START RECORDS FOR PROCESSING
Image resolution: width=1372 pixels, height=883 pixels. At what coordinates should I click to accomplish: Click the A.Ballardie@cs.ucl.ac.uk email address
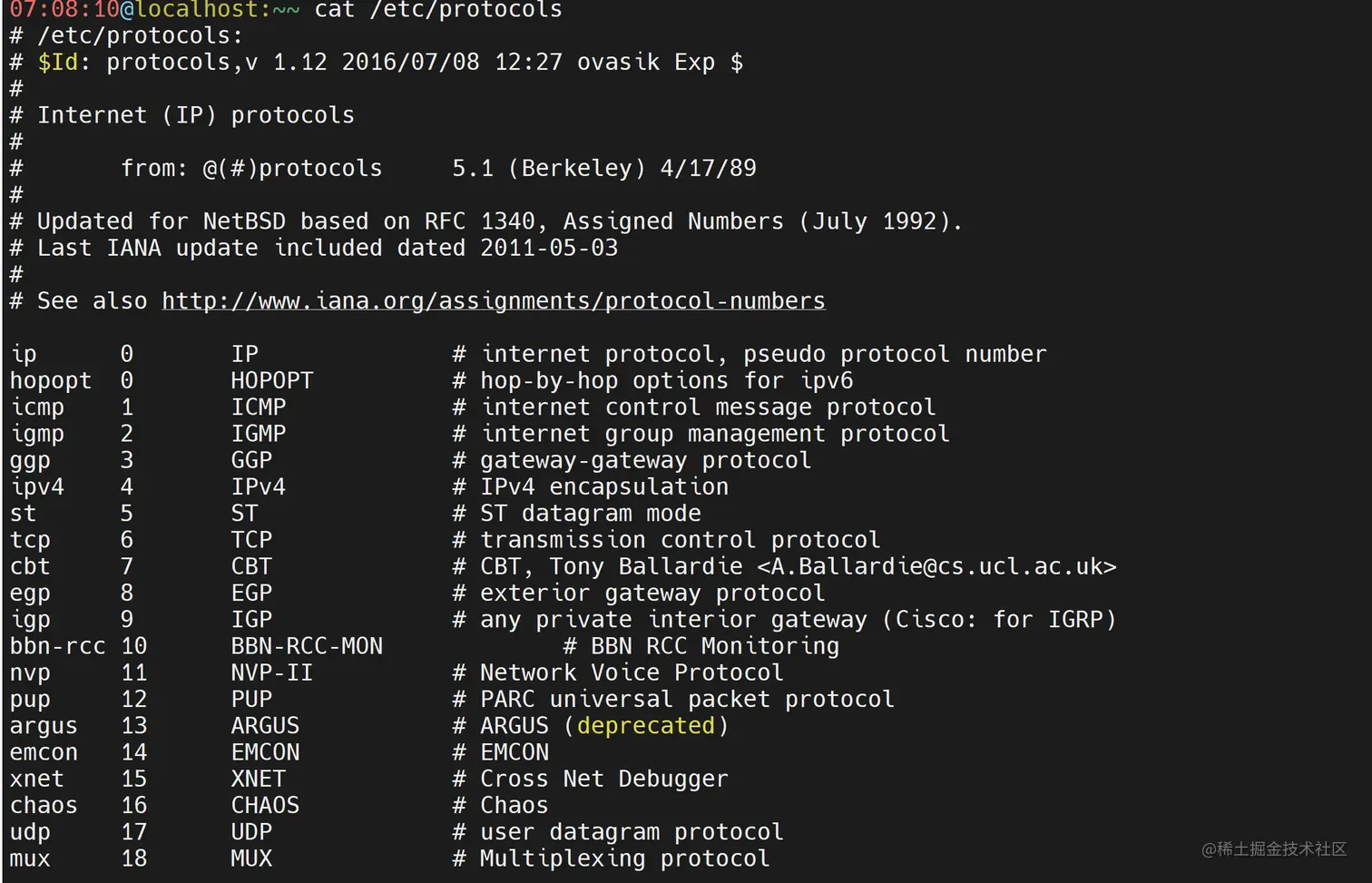(x=936, y=567)
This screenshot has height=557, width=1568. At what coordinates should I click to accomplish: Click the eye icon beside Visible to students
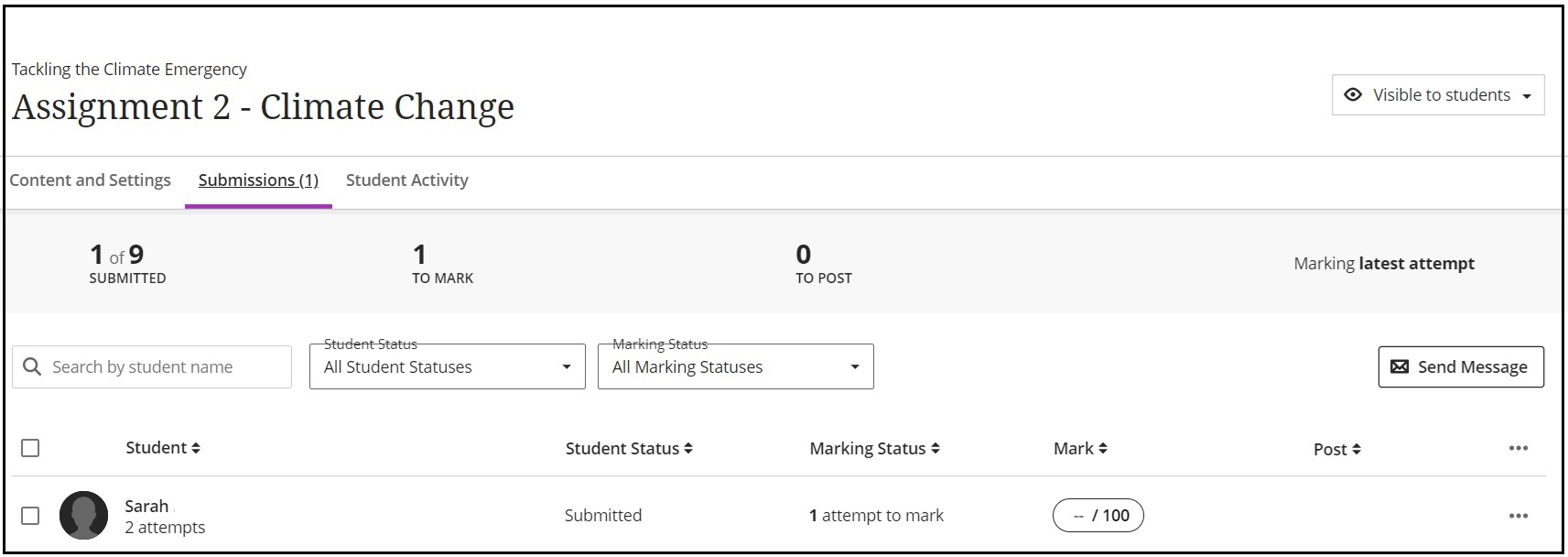pos(1354,94)
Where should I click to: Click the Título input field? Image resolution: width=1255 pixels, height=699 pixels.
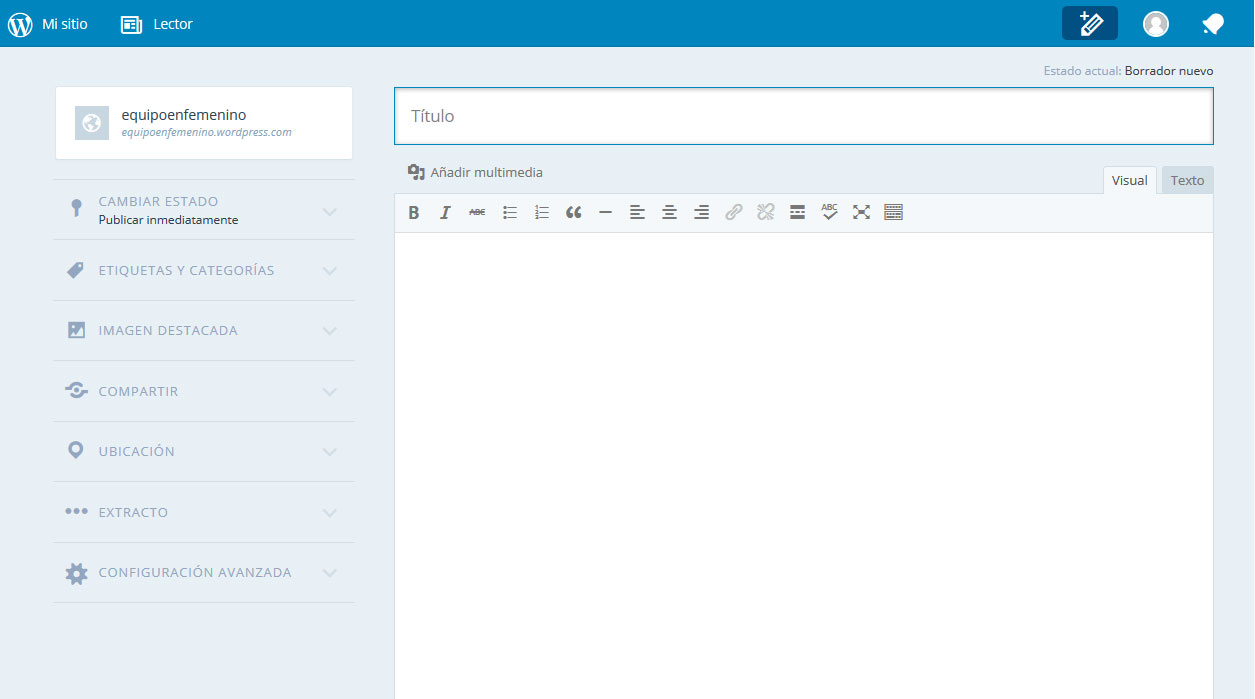(x=803, y=116)
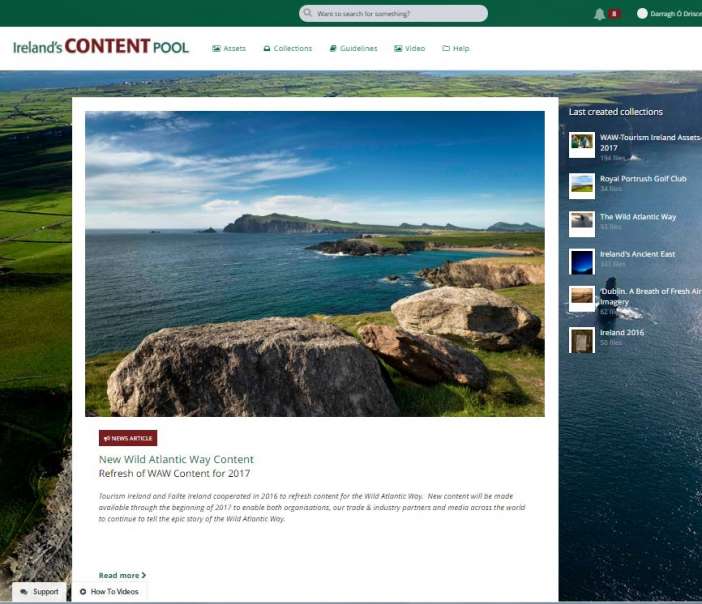Open the Video section
This screenshot has height=604, width=702.
410,48
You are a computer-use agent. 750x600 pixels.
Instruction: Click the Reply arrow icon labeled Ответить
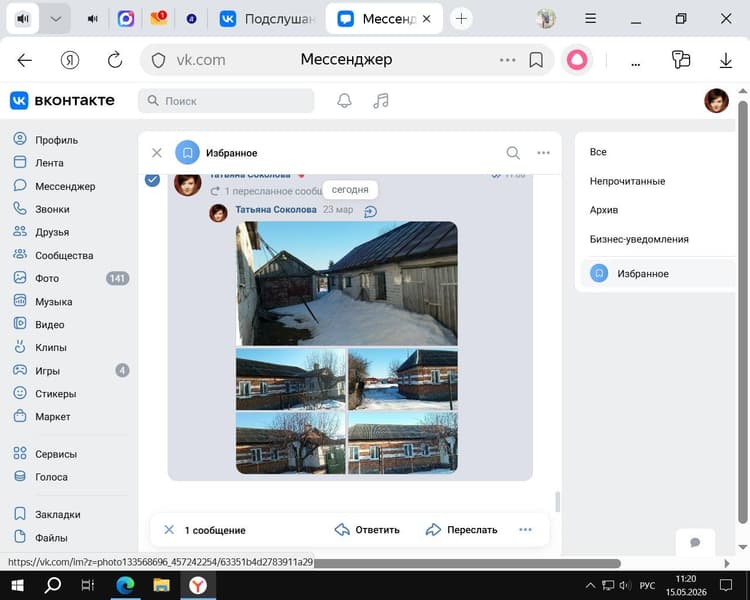click(342, 530)
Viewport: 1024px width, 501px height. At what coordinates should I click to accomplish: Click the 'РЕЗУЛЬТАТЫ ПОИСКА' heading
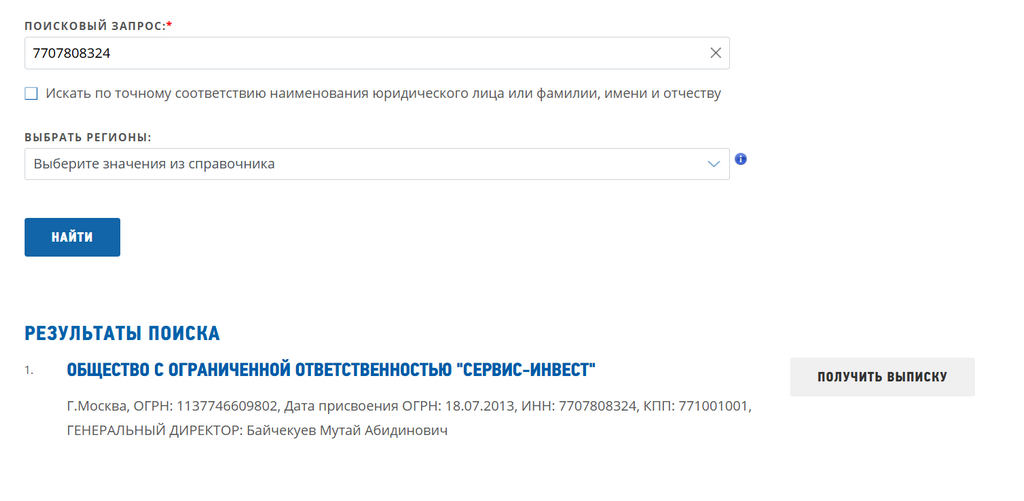click(x=122, y=333)
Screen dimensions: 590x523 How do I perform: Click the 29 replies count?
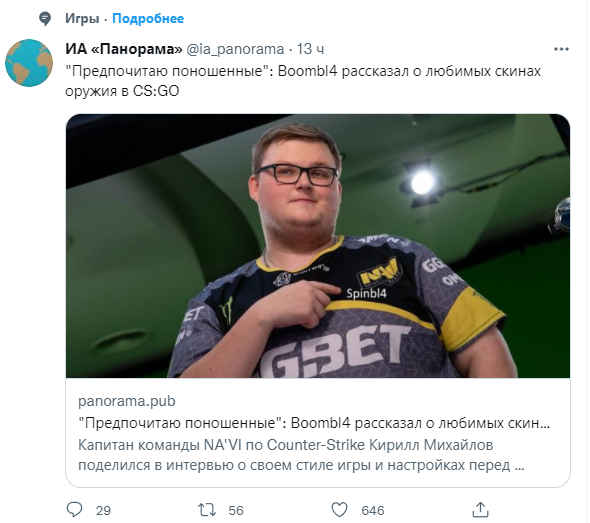(x=103, y=511)
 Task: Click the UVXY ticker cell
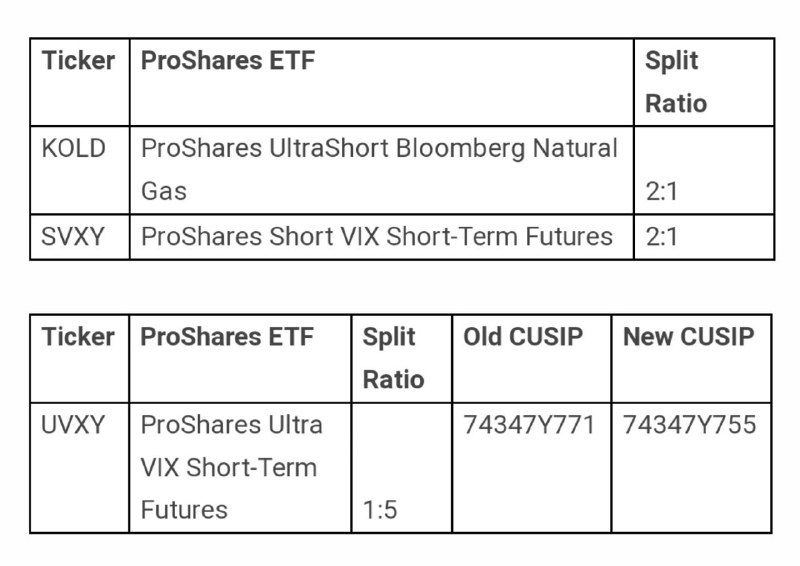click(79, 467)
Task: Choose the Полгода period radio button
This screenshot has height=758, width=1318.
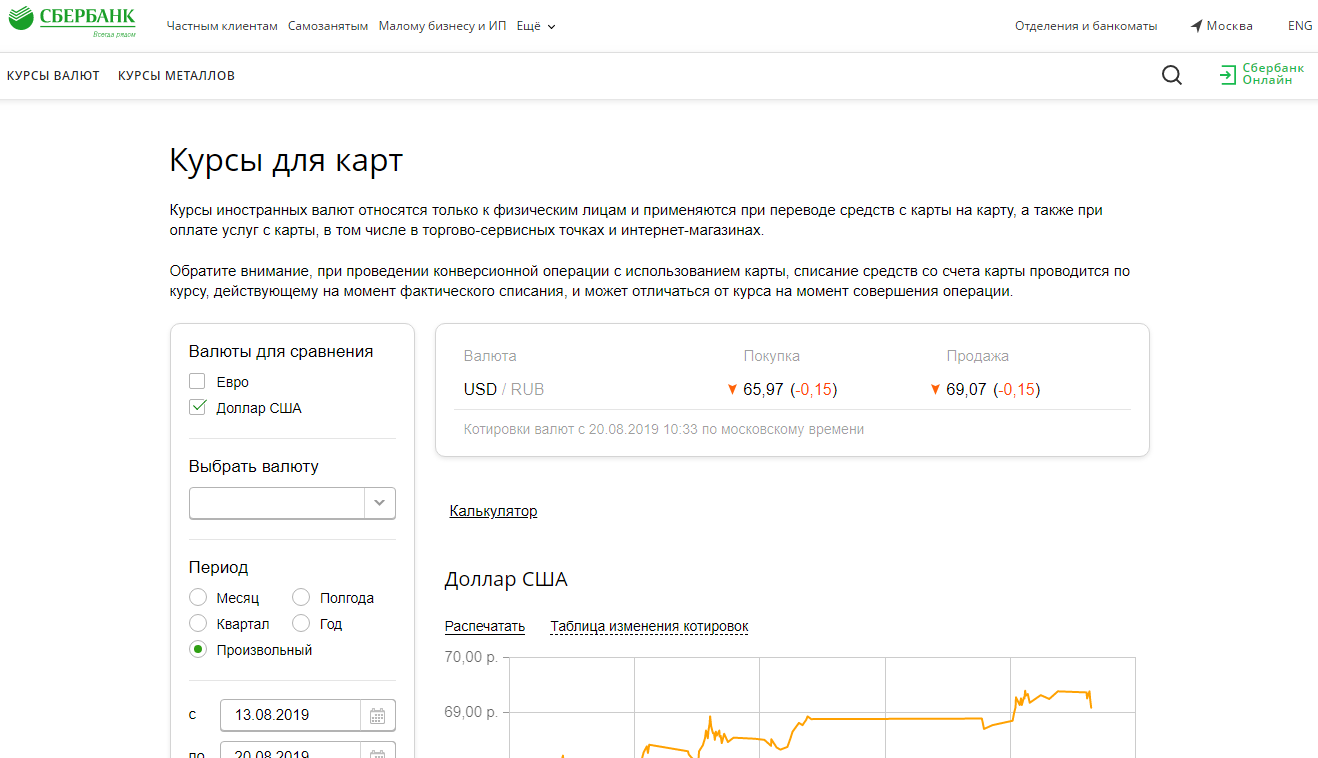Action: coord(301,598)
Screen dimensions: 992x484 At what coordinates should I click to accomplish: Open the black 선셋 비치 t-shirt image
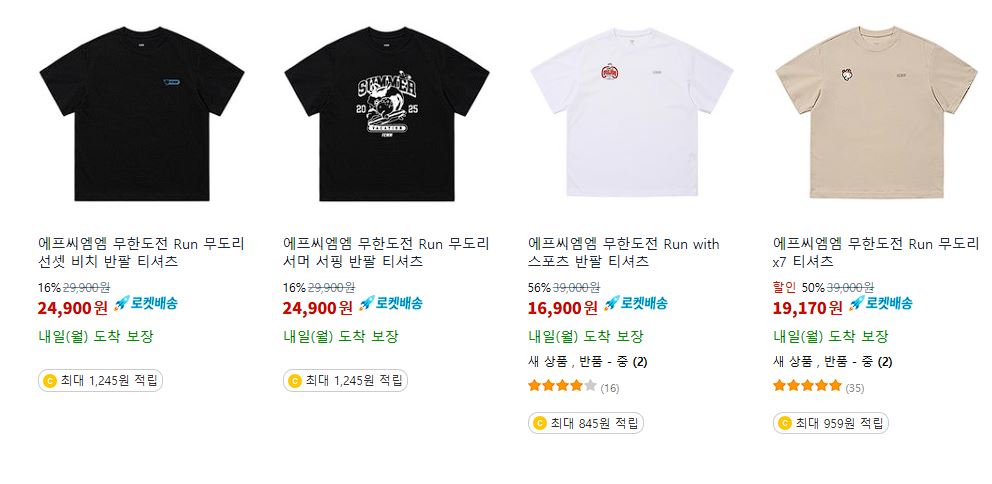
END RECORDS FOR PROCESSING
- **WHAT THE TASK REQUIRES**
Every line from the one bearing "This screenshot has height=758, width=1318." through the end of the data above must be output exactly, and no picture may appear.

- **SOLUTION TO THIS TASK**
This screenshot has height=758, width=1318.
Action: coord(301,598)
Screen dimensions: 992x484 At what coordinates should I click to accomplish: Open the black 선셋 비치 t-shirt image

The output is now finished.